Published 17 Dec 2025 in cs.CR | (2512.15414v1)

Abstract: Detecting packed executables is a critical step in malware analysis, as packing obscures the original code and complicates static inspection. This study evaluates both classical feature-based methods and deep learning approaches that transform binary executables into visual representations, specifically, grayscale byte plots, and employ convolutional neural networks (CNNs) for automated classification of packed and non-packed binaries. A diverse dataset of benign and malicious Portable Executable (PE) files, packed using various commercial and open-source packers, was curated to capture a broad spectrum of packing transformations and obfuscation techniques. Classical models using handcrafted Gabor jet features achieved intense discrimination at moderate computational cost. In contrast, CNNs based on VGG16 and DenseNet121 significantly outperformed them, achieving high detection performance with well-balanced precision, recall, and F1-scores.
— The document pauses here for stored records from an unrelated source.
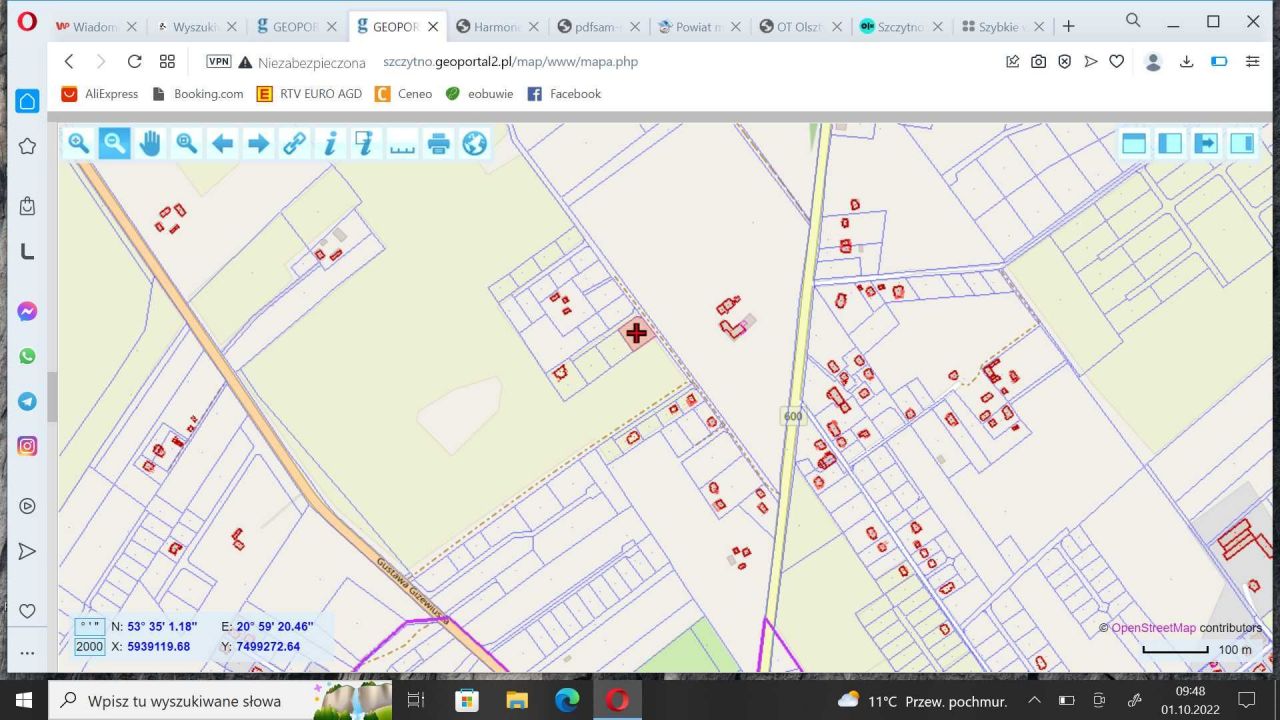Toggle the top panel layout button
Screen dimensions: 1280x720
1133,144
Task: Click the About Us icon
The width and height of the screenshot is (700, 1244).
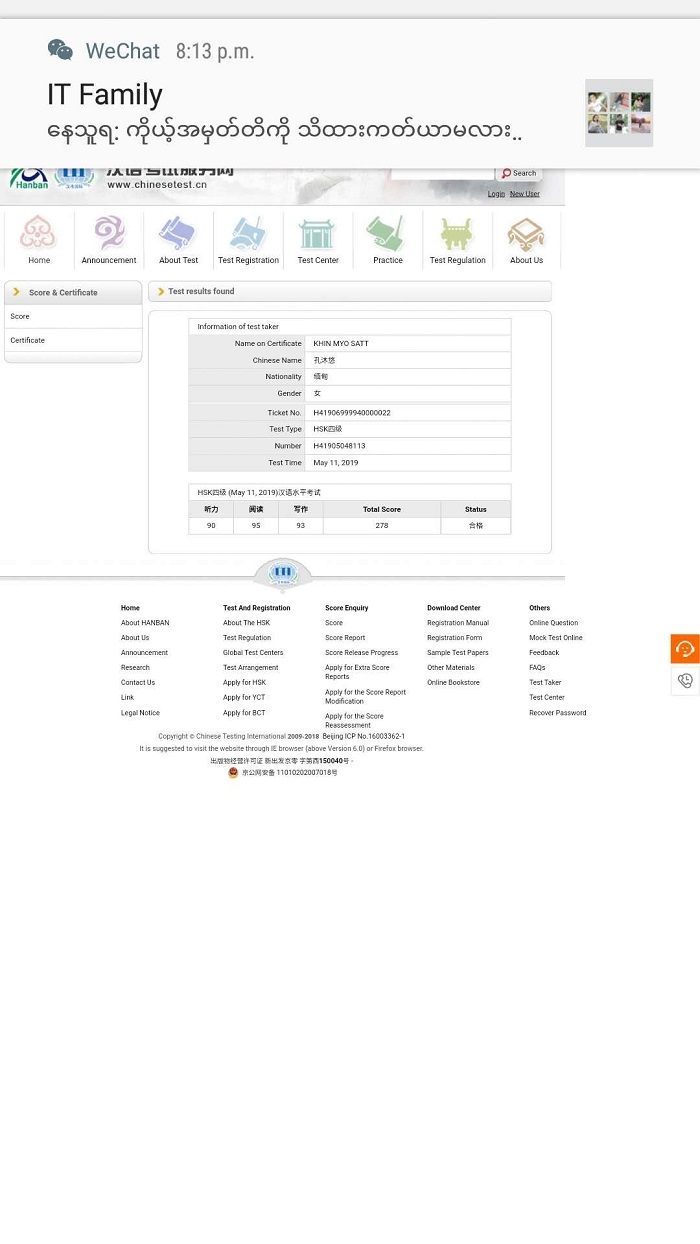Action: click(x=526, y=235)
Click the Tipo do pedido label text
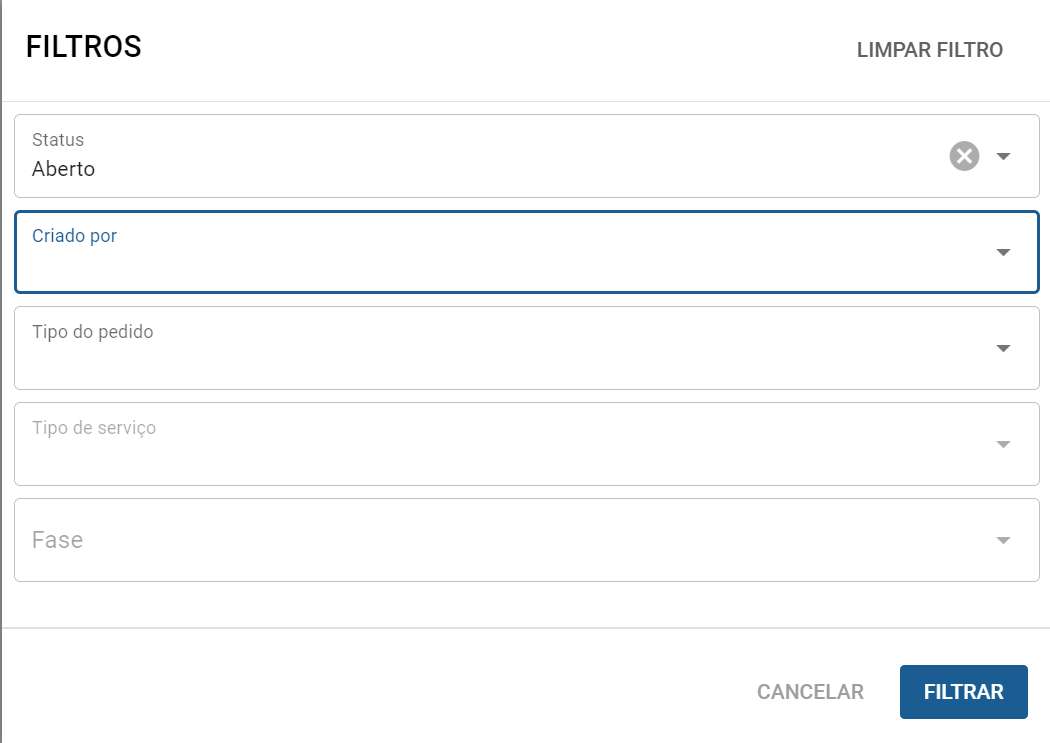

DenseNet121 demonstrated slightly higher precision and lower false positive rates, whereas VGG16 achieved marginally higher recall, indicating complementary strengths for practical deployment. Evaluation against unknown packers confirmed robust generalization, demonstrating that grayscale byte-plot representations combined with deep learning provide a useful and reliable approach for early detection of packed malware, enhancing malware analysis pipelines and supporting automated antivirus inspection.